» What this task involves: Take the entries below and print only the lines from the one with "The width and height of the screenshot is (1046, 294)." through the one with "Click the man's silhouette in sunset photo", exactly as they stand, both ends included.

» Dataset records:
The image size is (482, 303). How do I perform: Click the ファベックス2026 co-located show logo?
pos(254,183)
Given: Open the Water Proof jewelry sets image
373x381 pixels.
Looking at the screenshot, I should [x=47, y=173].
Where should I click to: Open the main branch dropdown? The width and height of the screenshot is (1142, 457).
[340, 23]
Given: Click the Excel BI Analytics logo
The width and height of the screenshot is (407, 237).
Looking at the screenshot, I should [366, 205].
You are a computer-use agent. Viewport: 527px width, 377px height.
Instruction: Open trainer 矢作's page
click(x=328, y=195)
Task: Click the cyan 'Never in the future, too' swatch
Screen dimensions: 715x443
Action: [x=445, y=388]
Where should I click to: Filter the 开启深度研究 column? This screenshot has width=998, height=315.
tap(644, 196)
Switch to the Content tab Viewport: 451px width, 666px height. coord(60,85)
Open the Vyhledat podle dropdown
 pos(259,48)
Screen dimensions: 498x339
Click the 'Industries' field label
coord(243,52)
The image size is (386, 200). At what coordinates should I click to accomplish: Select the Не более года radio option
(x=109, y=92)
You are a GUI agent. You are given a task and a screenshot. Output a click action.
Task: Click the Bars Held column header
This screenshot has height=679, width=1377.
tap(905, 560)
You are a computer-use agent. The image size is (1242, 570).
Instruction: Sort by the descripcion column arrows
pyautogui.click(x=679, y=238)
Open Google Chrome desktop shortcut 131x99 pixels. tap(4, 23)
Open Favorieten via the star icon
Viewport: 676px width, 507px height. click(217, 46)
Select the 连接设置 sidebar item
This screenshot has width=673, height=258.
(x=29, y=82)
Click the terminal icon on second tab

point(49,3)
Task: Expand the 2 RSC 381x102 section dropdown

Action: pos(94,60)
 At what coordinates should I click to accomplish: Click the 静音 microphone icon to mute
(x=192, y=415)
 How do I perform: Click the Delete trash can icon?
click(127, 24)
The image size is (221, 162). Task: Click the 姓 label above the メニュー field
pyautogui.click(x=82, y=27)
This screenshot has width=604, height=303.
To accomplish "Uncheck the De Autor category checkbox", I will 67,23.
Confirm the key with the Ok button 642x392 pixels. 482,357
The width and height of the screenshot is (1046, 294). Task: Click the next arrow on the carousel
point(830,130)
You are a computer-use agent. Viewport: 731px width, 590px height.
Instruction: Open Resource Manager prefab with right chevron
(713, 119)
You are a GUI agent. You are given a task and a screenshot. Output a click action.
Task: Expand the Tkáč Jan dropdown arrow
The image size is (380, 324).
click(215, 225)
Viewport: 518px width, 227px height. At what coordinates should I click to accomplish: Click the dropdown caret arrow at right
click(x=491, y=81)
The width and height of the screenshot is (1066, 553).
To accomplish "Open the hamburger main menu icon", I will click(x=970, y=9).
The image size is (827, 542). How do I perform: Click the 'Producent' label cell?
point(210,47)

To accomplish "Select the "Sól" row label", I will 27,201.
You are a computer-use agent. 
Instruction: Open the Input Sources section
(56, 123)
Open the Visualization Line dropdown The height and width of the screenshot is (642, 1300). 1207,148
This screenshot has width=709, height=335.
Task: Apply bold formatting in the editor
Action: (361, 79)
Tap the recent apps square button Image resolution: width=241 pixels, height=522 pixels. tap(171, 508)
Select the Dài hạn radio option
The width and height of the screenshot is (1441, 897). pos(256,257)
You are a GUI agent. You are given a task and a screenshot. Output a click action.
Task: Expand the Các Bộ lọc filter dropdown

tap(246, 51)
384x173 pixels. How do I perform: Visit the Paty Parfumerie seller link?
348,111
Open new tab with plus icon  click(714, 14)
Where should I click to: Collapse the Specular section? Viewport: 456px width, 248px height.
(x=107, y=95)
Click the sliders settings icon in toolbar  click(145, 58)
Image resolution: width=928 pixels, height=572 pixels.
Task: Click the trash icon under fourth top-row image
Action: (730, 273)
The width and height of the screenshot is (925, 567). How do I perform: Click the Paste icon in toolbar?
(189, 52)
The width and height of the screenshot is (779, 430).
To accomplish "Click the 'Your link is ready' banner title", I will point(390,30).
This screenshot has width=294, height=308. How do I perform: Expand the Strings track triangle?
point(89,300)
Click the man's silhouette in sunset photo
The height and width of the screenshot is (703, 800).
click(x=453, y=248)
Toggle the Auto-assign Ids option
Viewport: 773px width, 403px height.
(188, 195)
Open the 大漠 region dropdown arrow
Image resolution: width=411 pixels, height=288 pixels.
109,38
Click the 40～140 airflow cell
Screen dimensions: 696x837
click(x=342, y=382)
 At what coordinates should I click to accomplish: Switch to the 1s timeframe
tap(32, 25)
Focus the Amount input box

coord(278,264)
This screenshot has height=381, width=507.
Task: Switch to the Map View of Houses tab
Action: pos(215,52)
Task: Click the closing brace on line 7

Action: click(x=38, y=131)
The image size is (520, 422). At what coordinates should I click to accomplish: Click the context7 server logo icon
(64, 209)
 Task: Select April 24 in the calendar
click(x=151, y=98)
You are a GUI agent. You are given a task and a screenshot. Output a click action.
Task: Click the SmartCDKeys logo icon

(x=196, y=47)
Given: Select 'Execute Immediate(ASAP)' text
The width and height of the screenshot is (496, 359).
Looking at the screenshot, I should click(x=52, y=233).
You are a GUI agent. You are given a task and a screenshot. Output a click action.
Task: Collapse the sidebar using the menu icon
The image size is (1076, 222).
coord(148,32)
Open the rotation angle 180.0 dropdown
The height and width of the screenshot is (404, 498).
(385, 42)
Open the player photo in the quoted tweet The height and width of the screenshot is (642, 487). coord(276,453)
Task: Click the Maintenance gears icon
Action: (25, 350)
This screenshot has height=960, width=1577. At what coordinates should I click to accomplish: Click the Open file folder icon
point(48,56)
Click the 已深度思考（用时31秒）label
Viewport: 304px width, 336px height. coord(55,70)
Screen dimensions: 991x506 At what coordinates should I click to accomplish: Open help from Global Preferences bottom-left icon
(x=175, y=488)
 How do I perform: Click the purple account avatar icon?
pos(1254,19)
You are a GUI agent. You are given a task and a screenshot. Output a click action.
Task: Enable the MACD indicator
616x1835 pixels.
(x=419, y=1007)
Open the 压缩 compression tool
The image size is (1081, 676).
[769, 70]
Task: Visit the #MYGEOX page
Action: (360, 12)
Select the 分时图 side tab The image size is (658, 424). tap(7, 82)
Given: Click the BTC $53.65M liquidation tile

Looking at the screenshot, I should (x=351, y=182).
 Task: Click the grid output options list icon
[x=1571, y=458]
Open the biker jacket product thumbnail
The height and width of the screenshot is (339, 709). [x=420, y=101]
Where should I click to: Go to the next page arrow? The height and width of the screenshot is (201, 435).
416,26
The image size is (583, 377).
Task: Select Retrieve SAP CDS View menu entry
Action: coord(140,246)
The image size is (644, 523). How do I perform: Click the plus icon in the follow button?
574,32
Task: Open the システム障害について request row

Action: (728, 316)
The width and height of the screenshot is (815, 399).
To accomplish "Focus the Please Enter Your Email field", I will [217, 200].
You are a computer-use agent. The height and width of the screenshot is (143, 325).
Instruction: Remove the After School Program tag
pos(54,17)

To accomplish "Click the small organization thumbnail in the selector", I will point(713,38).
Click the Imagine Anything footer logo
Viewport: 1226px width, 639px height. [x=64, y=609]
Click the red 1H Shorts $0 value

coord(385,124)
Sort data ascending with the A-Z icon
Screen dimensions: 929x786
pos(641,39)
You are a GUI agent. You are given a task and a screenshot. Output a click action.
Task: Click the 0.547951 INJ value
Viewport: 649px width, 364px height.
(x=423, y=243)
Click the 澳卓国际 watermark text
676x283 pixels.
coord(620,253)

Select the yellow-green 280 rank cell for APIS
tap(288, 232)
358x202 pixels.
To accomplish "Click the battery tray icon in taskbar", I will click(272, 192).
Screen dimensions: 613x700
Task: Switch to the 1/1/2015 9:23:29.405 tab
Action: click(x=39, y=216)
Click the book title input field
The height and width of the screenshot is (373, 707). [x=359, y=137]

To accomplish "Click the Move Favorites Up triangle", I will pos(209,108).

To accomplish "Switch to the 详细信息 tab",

» Response:
The width and height of the screenshot is (1046, 294). Task: Click the next arrow on the carousel
point(830,130)
You are a computer-use agent. Viewport: 731px width, 590px height.
Instruction: Open Resource Manager prefab with right chevron
(713, 119)
You are a GUI agent. You are given a task and a screenshot. Output a click action.
Task: Expand the Tkáč Jan dropdown arrow
The image size is (380, 324).
click(215, 225)
Viewport: 518px width, 227px height. At what coordinates should I click to accomplish: Click the dropdown caret arrow at right
click(x=491, y=81)
The width and height of the screenshot is (1066, 553).
To accomplish "Open the hamburger main menu icon", I will click(x=970, y=9).
The image size is (827, 542). How do I perform: Click the 'Producent' label cell?
point(210,47)

To accomplish "Select the "Sól" row label", I will 27,201.
You are a computer-use agent. 
Instruction: Open the Input Sources section
(56, 123)
Open the Visualization Line dropdown The height and width of the screenshot is (642, 1300). 1207,148
This screenshot has width=709, height=335.
Task: Apply bold formatting in the editor
Action: (361, 79)
Tap the recent apps square button Image resolution: width=241 pixels, height=522 pixels. tap(171, 508)
Select the Dài hạn radio option
The width and height of the screenshot is (1441, 897). pos(256,257)
You are a GUI agent. You are given a task and a screenshot. Output a click action.
Task: Expand the Các Bộ lọc filter dropdown

tap(246, 51)
384x173 pixels. How do I perform: Visit the Paty Parfumerie seller link?
348,111
Open new tab with plus icon  click(714, 14)
Where should I click to: Collapse the Specular section? Viewport: 456px width, 248px height.
(x=107, y=95)
Click the sliders settings icon in toolbar  click(145, 58)
Image resolution: width=928 pixels, height=572 pixels.
Task: Click the trash icon under fourth top-row image
Action: (730, 273)
The width and height of the screenshot is (925, 567). How do I perform: Click the Paste icon in toolbar?
(189, 52)
The width and height of the screenshot is (779, 430).
To accomplish "Click the 'Your link is ready' banner title", I will point(390,30).
This screenshot has width=294, height=308. How do I perform: Expand the Strings track triangle?
point(89,300)
Click the man's silhouette in sunset photo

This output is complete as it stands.